[Problem]:
Set the data down again, exactly as it appears below.

**** Material to process ****

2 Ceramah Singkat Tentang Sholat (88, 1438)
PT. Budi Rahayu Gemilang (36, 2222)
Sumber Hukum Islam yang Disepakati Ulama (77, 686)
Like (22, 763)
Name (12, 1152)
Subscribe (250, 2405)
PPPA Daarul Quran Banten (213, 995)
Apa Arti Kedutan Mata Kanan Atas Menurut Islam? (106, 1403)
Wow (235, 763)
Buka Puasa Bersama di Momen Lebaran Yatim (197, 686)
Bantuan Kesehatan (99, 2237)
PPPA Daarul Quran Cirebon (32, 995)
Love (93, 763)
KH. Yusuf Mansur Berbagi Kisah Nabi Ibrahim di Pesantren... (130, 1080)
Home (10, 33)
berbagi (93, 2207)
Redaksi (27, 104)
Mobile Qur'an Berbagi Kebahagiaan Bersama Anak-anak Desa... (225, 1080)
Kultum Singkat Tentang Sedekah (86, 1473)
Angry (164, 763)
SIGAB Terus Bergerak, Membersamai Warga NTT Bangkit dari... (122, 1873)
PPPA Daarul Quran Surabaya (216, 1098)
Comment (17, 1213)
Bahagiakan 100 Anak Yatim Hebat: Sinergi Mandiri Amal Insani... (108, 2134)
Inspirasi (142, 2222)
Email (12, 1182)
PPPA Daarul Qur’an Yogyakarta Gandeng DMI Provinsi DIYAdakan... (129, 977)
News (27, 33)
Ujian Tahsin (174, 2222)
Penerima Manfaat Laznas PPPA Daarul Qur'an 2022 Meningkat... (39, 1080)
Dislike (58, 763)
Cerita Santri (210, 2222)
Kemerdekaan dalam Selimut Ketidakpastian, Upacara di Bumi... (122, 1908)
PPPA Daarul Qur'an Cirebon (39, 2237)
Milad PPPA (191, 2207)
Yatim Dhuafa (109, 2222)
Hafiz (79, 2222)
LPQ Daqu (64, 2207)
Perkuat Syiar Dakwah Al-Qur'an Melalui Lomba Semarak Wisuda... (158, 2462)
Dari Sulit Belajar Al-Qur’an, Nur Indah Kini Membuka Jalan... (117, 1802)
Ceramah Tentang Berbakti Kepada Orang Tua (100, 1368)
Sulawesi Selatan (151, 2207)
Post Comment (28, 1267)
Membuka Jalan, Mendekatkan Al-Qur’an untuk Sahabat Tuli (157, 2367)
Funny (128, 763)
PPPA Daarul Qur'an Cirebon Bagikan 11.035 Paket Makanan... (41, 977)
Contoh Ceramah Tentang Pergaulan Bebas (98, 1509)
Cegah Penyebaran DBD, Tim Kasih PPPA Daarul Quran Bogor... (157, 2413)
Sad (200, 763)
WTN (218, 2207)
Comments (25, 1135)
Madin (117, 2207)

****

[Response for this exercise]:
2 Ceramah Singkat Tentang Sholat (88, 1438)
PT. Budi Rahayu Gemilang (36, 2222)
Sumber Hukum Islam yang Disepakati Ulama (77, 686)
Like (22, 763)
Name (12, 1152)
Subscribe (250, 2405)
PPPA Daarul Quran Banten (213, 995)
Apa Arti Kedutan Mata Kanan Atas Menurut Islam? (106, 1403)
Wow (235, 763)
Buka Puasa Bersama di Momen Lebaran Yatim (197, 686)
Bantuan Kesehatan (99, 2237)
PPPA Daarul Quran Cirebon (32, 995)
Love (93, 763)
KH. Yusuf Mansur Berbagi Kisah Nabi Ibrahim di Pesantren... (130, 1080)
Home (10, 33)
berbagi (93, 2207)
Redaksi (27, 104)
Mobile Qur'an Berbagi Kebahagiaan Bersama Anak-anak Desa... (225, 1080)
Kultum Singkat Tentang Sedekah (86, 1473)
Angry (164, 763)
SIGAB Terus Bergerak, Membersamai Warga NTT Bangkit dari... (122, 1873)
PPPA Daarul Quran Surabaya (216, 1098)
Comment (17, 1213)
Bahagiakan 100 Anak Yatim Hebat: Sinergi Mandiri Amal Insani... (108, 2134)
Inspirasi (142, 2222)
Email (12, 1182)
PPPA Daarul Qur’an Yogyakarta Gandeng DMI Provinsi DIYAdakan... (129, 977)
News (27, 33)
Ujian Tahsin (174, 2222)
Penerima Manfaat Laznas PPPA Daarul Qur'an 2022 Meningkat... (39, 1080)
Dislike (58, 763)
Cerita Santri (210, 2222)
Kemerdekaan dalam Selimut Ketidakpastian, Upacara di Bumi... (122, 1908)
PPPA Daarul Qur'an Cirebon (39, 2237)
Milad PPPA (191, 2207)
Yatim Dhuafa (109, 2222)
Hafiz (79, 2222)
LPQ Daqu (64, 2207)
Perkuat Syiar Dakwah Al-Qur'an Melalui Lomba Semarak Wisuda... (158, 2462)
Dari Sulit Belajar Al-Qur’an, Nur Indah Kini Membuka Jalan... (117, 1802)
Ceramah Tentang Berbakti Kepada Orang Tua (100, 1368)
Sulawesi Selatan (151, 2207)
Post Comment (28, 1267)
Membuka Jalan, Mendekatkan Al-Qur’an untuk Sahabat Tuli (157, 2367)
Funny (128, 763)
PPPA Daarul Qur'an Cirebon Bagikan 11.035 Paket Makanan... (41, 977)
Contoh Ceramah Tentang Pergaulan Bebas (98, 1509)
Cegah Penyebaran DBD, Tim Kasih PPPA Daarul Quran Bogor... (157, 2413)
Sad (200, 763)
WTN (218, 2207)
Comments (25, 1135)
Madin (117, 2207)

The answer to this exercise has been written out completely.